On January 19 I did a short post titled I am so ready to get rid of these. It was about blog spammers winning the war against WordPress’s Akismet spam filter. What enraged me most is that if a comment gets pass Akismet, it is clever enough that it requires scrutiny by a real human (me) to determine if it is genuine or not. And even if 9 times out of 10 it’s spam, that 10th time it might be from someone whose comment I really value. I summed up the dilemma this way, “That’s the reason I don’t turn off comments altogether — the value of the real comments outweighs the hassle of the spam.”
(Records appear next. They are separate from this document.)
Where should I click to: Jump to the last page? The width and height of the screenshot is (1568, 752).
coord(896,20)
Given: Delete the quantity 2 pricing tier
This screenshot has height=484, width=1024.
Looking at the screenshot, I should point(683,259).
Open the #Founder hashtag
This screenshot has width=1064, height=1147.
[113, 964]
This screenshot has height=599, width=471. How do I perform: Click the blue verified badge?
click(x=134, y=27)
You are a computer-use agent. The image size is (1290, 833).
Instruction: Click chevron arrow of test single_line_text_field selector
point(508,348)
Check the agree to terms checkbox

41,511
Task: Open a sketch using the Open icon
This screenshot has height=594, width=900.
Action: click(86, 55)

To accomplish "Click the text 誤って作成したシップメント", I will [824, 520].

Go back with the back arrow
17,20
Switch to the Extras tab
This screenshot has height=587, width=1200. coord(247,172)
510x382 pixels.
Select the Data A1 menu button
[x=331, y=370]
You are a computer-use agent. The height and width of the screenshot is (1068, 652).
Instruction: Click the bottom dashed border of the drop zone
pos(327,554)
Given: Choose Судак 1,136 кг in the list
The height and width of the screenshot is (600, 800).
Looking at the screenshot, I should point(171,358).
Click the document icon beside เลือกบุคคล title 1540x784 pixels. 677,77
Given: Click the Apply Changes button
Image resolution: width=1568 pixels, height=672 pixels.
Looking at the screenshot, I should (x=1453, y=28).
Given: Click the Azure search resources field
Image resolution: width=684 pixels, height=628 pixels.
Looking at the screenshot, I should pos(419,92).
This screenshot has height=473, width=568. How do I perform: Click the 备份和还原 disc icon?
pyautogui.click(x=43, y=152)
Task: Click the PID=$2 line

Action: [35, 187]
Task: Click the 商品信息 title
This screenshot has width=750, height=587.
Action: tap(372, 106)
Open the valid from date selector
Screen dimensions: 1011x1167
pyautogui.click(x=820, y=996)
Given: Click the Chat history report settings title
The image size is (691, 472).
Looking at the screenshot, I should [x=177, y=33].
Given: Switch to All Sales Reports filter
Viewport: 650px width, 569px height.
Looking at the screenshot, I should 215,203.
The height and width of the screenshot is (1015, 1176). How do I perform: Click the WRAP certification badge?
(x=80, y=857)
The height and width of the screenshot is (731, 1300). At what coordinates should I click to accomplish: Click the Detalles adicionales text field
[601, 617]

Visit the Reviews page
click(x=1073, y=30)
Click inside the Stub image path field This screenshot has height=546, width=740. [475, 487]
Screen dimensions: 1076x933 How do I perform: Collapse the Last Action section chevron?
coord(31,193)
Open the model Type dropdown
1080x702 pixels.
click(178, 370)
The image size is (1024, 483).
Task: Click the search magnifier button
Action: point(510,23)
Now the spammers have a new tactic that makes me completely blow a gasket. Yesterday I received a comment to the very same I am so ready to get rid of these post that consisted of one line:
That’s also the reason I don’t turn off comments altogether — the value of the real comments outweighs the hassle of the spam.
I literally had my mouse cursor poised over the “Approve” button because my first reaction was, “Right on — I agree with that comment completely!”
And then I had a tiny flicker of deja-vu…
…where had I seen that phrase before…?
DAMN!
I looked closer and saw that in fact I had 3 comments in a row on 3 different posts, all from “Patriots Jersey” and all using this “quote from the post” technique.
It’s so simple and clever I’m surprised I haven’t seen it before (for all I know it’s been around for ages and I’m just seeing it for the first time). But it completely fried my gourd, because thousands of real bloggers might be fooled into approving these comments the same way their blog spam filter was fooled into accepting them.
For me it was even more validation why we need move to higher level reputation systems based on real people and real trust relationships, not machine algorithms. That, in a nutshell, is why I’ve been working on Connect.Me and the Respect Trust Framework for the past year.
More on how this can help fight blog spam coming soon.
Stop Spam by any means possible http://graphiclineweb.wordpress.com/2011/09/30/more-on-spam-comments/.
After a few recent posts on spam I had a blithering idiot trying to tell me spam ‘is not so bad’. Not on my own articles – the moron didn’t want to use one of his identities to login and ‘give me permission to post on his profile’, but on comments on another bloggers article which referred to one of mine.
Another comment likened blocking spam by any means possible to anti-social acts of violence… I ask you!
At least after disabling guest commenting I get much less spam.
And now the latest spam thing – Spam Blog Posts… Readomatic is currently full of rubbish articles promoting kindle accessories – which appear to be the same organisation using several blogs to promote their Amazon product listings.
WordPress really should put a stop to this kind of abuse of their service.